Using the information
(A) Answer these questions about the family post, one line each:
(i) Who hosted the cousins' dinner?
(ii) At what age did the first Thomas Watkins enlist in the Confederate Army?
(iii) Where did Vaughn McRae think "The Watkins Brain" resided?
(B) Rewrite the family post starting at "Family . . ." and ending at "first Thomas Watkins.", swapping "dinner" for "supper".

+++ Selected excerpt

Family . . .

They say you can’t go home again, but while I was back in Missisippi, the other radical Watkins cousin Thomas Naylor hosted a cousins’ dinner for a few of the surviving descendants of the first Thomas Watkins.

This was held, with some irony, at a southern mansion called Fairview, once owned by the segregationist head of the White Citizens Council. We ate wonderful food, drank too much wine, and told stories.

My cousin Julia shared a wonderful one. The first Thomas Watkins, who enlisted as a private in the Confederate Army at 13, came home from that war, married (the first Julia) and fathered eight children.

He died young. His widow moved to the capitol, Jackson, and opened a boarding house. She told the oldest child: I will send you to college and you will help the next in line. Each child did this and all eight became lawyers, doctors and ministers. When our own children or grandchildren complain about this or that, point out this example.

Another cousin, Vaughn McRae, said he had always thought there was a thing called “The Watkins Brain,” which resided somewhere in a bell jar, probably at the local Methodist college.  Since only Watkins were present, no one disagreed that there was indeed such a glorious thing, and that we, by virtue of kinship, must possess a piece of it.

4 responses »

++++++
+++ Raw data

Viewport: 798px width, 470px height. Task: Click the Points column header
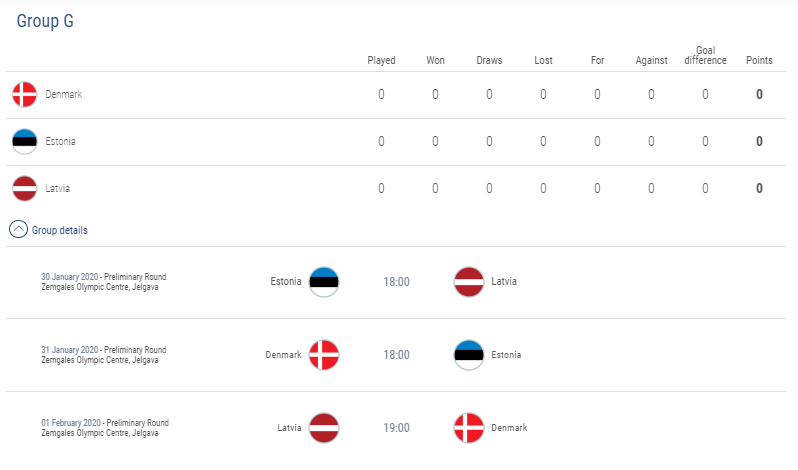click(x=759, y=60)
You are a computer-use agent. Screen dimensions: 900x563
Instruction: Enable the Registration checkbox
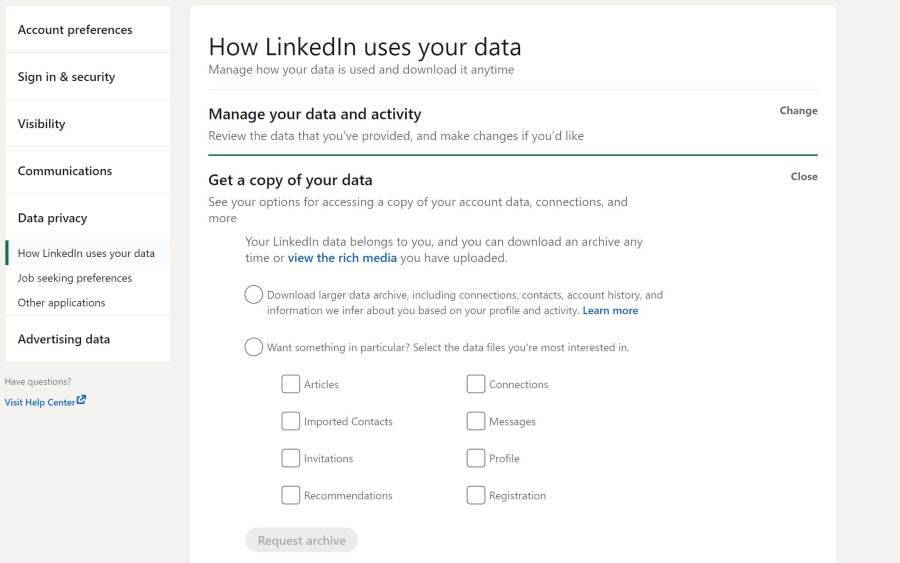tap(476, 495)
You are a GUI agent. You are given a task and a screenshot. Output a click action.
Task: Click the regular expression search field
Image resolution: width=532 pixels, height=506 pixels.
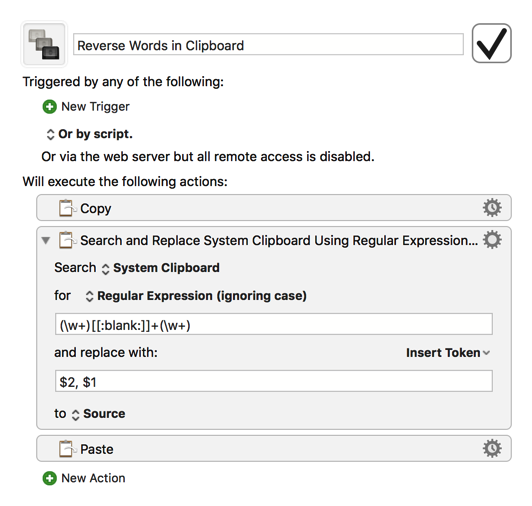point(274,324)
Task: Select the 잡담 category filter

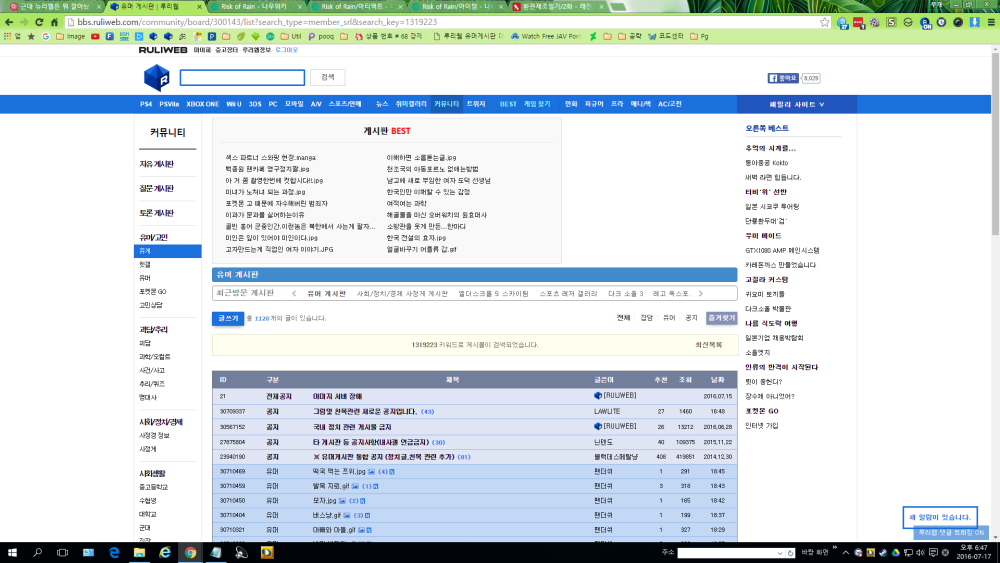Action: [x=646, y=318]
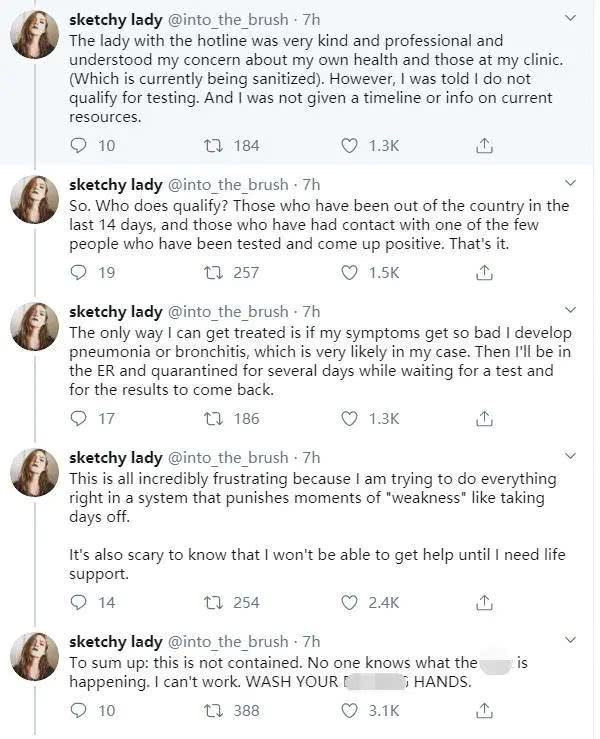Reply to the hotline lady tweet

80,146
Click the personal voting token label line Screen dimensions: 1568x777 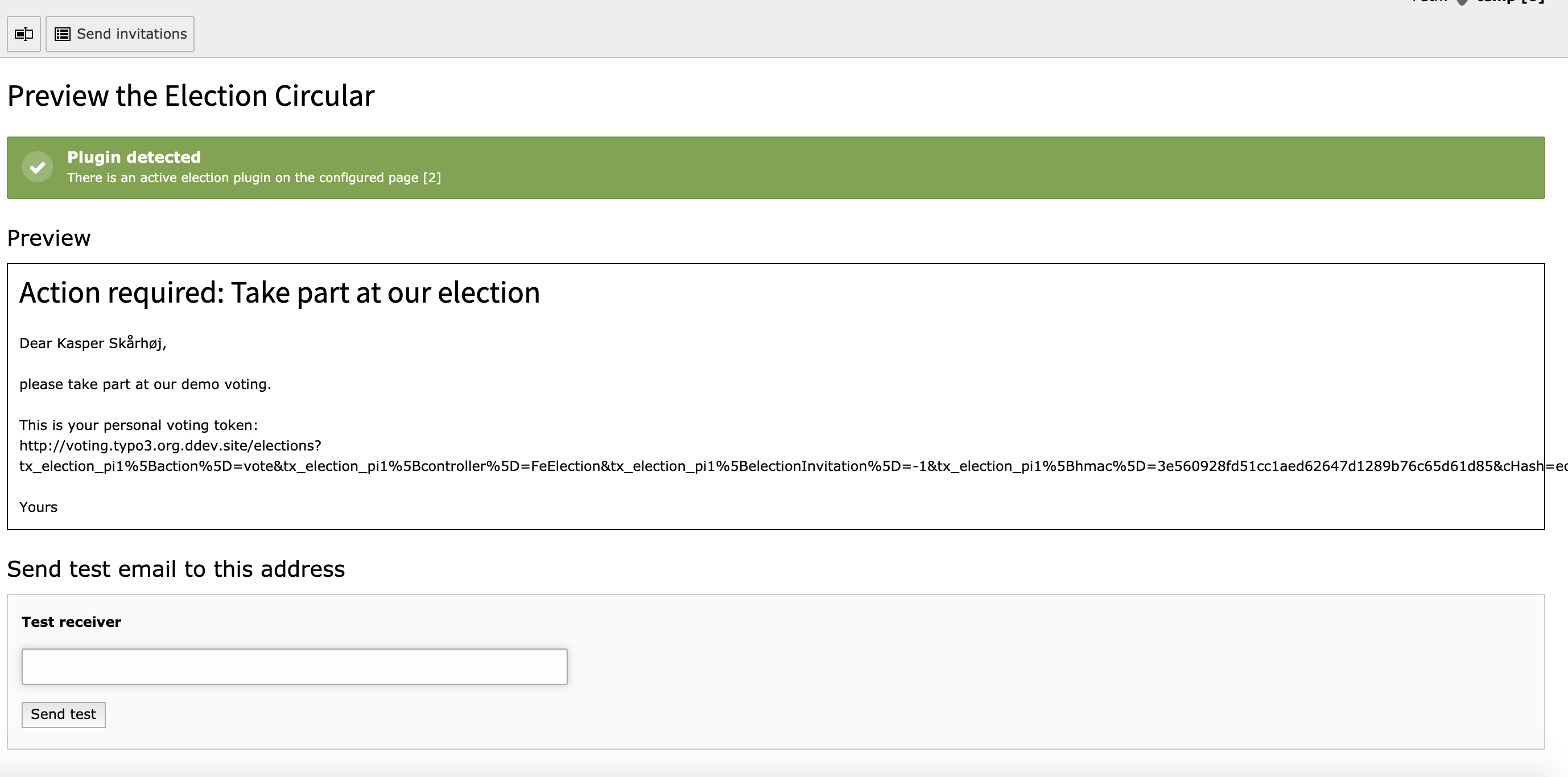138,425
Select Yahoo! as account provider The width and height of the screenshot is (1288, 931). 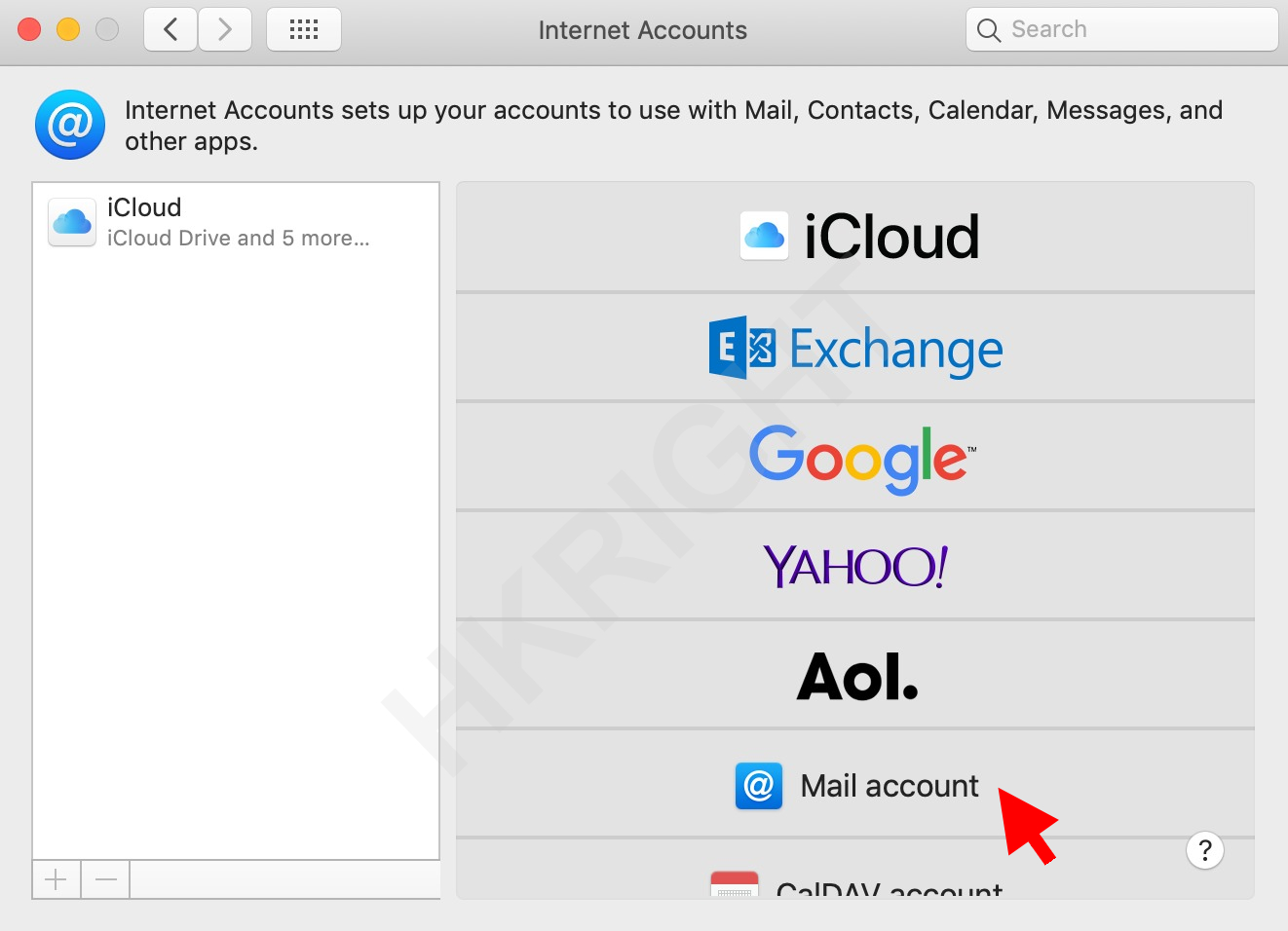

++++++

Task responses
(A)
(i) Thomas Naylor
(ii) 13
(iii) In a bell jar, probably at the local Methodist college

(B)
Family . . .

They say you can’t go home again, but while I was back in Missisippi, the other radical Watkins cousin Thomas Naylor hosted a cousins’ supper for a few of the surviving descendants of the first Thomas Watkins.